As discussed in several other places on this blog, the most important thing that Psychology students need to do in order to get into a good Ph.D. program is acquire a lot of research experience. Accordingly, the extent to which students have opportunities to participate in their professor’s research should be a major factor when choosing between two potential schools for a bachelor’s in Psychology. Here again, Concordia gets the nod over McGill. The Psychology department at Concordia has a culture of involving undergraduates in research, beyond the standard option of being able to do an Honors thesis in the final year of the bachelor’s degree. Nearly every faculty member in the Psychology department at Concordia has a few volunteer research assistants working in their labs at any given time, and almost all of these volunteers are Psychology students who are trying to position themselves to be able to get into a master’s or Ph.D. program after the bachelor’s. And the strategy is highly successful — Concordia graduates have a very high success rate when it comes to getting into graduate school. I can’t say anything certain about the prospects for the typical McGill graduate in Psychology, because I don’t have access to the necessary information, but I am quite confident that they do not, in general, have the same success at getting into graduate school as do Concordia students. Of course, many McGill students will also succeed in getting into graduate school, but many will fail simply because they did not get the same opportunities to gain research experience and set up effective letters of recommendation as the Concordia students.
Overall then, for most students looking to study Psychology (in English) at a university in Montreal, Concordia will be a more satisfying choice than McGill. Not for all, but for most. This may be one of the reasons why I often meet Psychology students at Concordia who began their undergraduate degree at McGill but switched to Concordia after talking to friends who were already at Concordia. I have never heard of an undergraduate student switching from Psychology at Concordia to McGill. Although it’s possible that it happens, I have not heard of a single case in 18 years. One thing is for sure, I hear from a lot of Psychology students at Concordia who are glad to be there instead of at McGill.

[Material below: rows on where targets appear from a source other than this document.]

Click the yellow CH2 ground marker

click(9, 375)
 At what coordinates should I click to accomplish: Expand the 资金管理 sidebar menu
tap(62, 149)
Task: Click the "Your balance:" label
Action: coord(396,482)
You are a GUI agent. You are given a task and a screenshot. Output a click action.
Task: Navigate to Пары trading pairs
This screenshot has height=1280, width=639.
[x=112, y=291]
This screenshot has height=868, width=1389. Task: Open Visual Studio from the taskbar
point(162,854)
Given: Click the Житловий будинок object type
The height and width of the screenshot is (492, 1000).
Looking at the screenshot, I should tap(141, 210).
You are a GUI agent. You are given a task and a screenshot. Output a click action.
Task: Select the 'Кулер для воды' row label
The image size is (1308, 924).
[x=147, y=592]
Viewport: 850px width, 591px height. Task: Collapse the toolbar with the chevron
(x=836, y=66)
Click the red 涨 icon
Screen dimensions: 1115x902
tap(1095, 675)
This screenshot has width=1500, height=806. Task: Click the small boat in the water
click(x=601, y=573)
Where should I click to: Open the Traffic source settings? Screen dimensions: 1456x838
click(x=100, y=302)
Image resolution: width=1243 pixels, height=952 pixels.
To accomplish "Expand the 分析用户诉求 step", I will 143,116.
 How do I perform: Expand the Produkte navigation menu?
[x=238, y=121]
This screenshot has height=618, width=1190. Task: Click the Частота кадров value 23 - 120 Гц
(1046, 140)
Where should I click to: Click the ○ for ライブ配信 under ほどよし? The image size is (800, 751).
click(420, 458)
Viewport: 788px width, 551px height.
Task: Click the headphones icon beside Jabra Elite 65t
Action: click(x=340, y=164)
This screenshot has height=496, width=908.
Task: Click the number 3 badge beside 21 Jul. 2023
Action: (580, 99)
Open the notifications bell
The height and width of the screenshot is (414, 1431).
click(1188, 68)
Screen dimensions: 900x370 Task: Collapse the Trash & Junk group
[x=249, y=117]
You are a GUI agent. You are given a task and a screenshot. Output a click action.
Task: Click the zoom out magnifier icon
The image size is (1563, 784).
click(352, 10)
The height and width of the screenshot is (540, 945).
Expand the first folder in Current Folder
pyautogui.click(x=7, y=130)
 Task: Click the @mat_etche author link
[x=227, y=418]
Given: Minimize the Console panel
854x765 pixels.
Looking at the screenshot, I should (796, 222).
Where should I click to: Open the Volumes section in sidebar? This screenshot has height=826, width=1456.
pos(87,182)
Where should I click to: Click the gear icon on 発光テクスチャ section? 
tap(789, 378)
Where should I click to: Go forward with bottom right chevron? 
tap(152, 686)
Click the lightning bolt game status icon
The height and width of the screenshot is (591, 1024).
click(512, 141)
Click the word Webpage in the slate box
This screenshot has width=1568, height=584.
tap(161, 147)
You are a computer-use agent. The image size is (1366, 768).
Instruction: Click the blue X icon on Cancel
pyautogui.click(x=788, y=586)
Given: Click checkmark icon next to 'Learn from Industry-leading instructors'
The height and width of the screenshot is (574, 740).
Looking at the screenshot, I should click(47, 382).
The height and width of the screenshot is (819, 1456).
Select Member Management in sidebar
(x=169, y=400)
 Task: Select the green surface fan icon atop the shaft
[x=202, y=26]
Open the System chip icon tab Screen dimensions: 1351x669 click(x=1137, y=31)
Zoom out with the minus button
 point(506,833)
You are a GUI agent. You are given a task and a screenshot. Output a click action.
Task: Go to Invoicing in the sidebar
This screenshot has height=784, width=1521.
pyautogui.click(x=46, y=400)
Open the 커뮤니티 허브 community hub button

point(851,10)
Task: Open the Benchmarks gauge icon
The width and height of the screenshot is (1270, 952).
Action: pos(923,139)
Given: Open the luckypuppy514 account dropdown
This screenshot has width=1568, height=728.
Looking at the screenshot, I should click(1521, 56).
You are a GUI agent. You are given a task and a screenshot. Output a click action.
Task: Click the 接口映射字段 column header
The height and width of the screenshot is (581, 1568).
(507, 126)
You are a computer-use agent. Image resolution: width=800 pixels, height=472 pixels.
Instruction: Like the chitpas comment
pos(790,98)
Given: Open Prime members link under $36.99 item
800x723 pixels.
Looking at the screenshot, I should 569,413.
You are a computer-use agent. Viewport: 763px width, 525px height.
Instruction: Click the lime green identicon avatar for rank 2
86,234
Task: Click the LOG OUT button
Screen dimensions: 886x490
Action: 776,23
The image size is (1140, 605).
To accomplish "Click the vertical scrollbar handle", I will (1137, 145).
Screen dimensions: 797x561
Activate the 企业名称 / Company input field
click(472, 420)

Okay, I didn’t really set out here to promote Concordia university and it’s Psychology department. And I certainly don’t want to be bashing McGill as an institution, in any way. My purpose here has been to show how the things that really matter in determining one’s satisfaction with a university education are not the same factors that contribute to the public perception or reputation of a particular institution. The global ranking of a university says nothing about what happens at the level of particular programs in specific disciplines. Almost any university will have some areas of strength as well as some areas of mediocrity. These variations within an institution are totally obscured by rankings-lists.